沖縄の地域政治の未来を占う。

昨日は神奈川大学の地域政治論で沖縄について講義をしました。在日アメリカ軍基地は日本であって日本でないエリアです。一番集中しているのが沖縄です。

沖縄の場合は自ら望んで基地の誘致を図ったのではなく「銃剣とブルドーザー」と称されるようにアメリカ軍によってとちを接収された過酷な歴史もあります。

もっと歴史をさかのぼれば本当に日本ではなくて琉球王国でした。1979年の明治政府による廃藩置県によって琉球王国は独立国家の地位を失いました。

翁長知事はオール沖縄と呼ばれる自民党の一部から共産党まで幅広く勢力を結集し広範な支持母体を背景に昨年11月の知事選挙で圧勝しました。

オール沖縄体制は堅固です。昨年12月の衆議院選挙の4小選挙区で全て勝利を収めました。自民党への風が全国的に吹いている中での完勝は驚異的です。

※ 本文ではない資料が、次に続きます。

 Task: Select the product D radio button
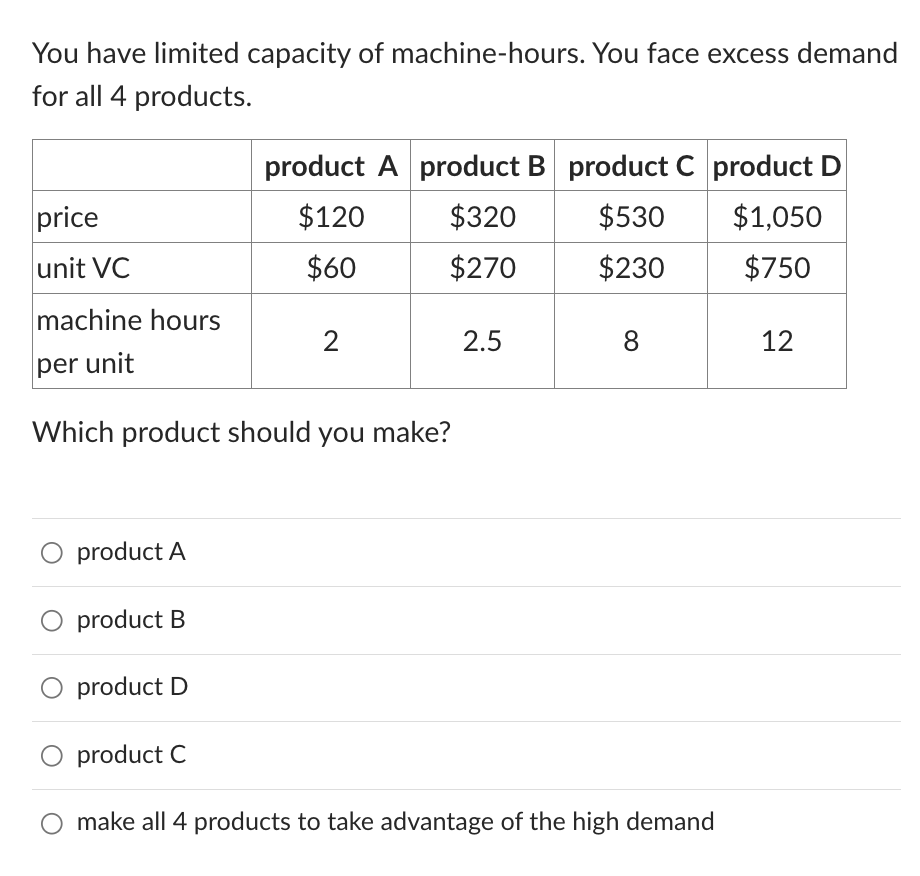click(x=51, y=687)
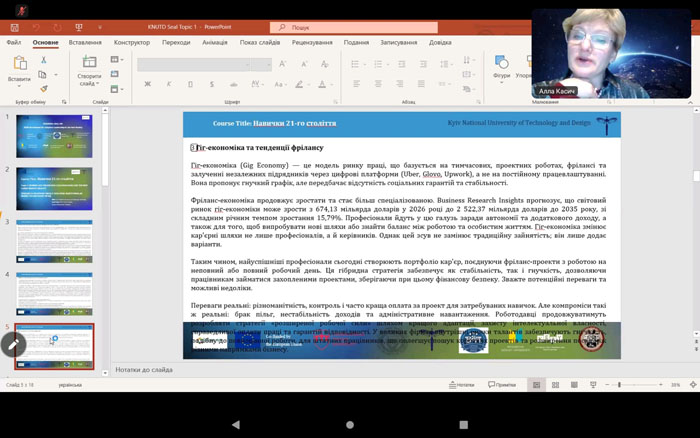700x438 pixels.
Task: Toggle the Notes (Нотатки) pane
Action: (x=462, y=385)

この選挙の強さは翁長知事にとっての最大の武器です。来年の参議院選挙や各地区の地方選挙でオール沖縄候補が勝利を積み重ねれば沖縄はオール沖縄の島となります。

共産党が全国レベルで安保法案廃案の連合政権を樹立しようと働きかけていますがこれまでの共産党の振る舞いを考えればそう簡単に信頼関係を創れません。

しかし沖縄のように普天間基地の長尾市辺野古への移設反対のような具体で明確な目標があれば話は別です。共産党は全国レベルより先に沖縄で信頼を得ることです。

沖縄から事実上の連合政権が始まり全国へと波及して行く可能性はあります。ただし沖縄のような具体的で明確な争点があることが絶対条件です。

翁長知事の強みはもう一つあります。人権を前面に出して世界にとりわけアメリカに向けて発信を強化しているところです。私はジワリと広がると見ます。

日米安保の必要性は認めるがそのつけをなぜ沖縄が犠牲にならなければならないのか、これは差別であり人権問題だという問いかけは普遍性があります。

沖縄問題は基地問題に留まらず差別であり人権問題だとの主張は人権に敏感なアメリカ世論に響いて行くと思います。このすそ野は決して侮れません。

国際的な共感の輪が広がるなかで沖縄のアメリカ軍基地をめぐる過酷な歴史を発信すれば沖縄問題への関心が飛躍的に高まると思います。

更に加えて美しい自然の海を破壊するのかという環境問題への関心も沖縄だけに留まる問題ではありません。環境問題からも沖縄への支援は拡大します。

安倍政権が強硬な措置をとればとるほど沖縄の反発は強まりより沖縄の現状の発信力は逆に高まります。その現状がアメリカをはじめ世界に伝われば関心が更に高まります。

尾長知事のオール沖縄体制はまさにピンチはチャンスの最前線に位置してます。普天間基地の移設問題から端を発して沖縄の自己決定権にまで論議が展開するはずです。

もっと沖縄に自治をという流れが強まる中で普天間基地の移設問題が論議されるようになると民族自決の議論へと発展していく可能性が出てきます。

スコットランドのように世界の注目が集まる可能性があります。そこまで行くと活路が見えてきます。沖縄のうねりがアメリカ政府を動かす可能性が出てきます。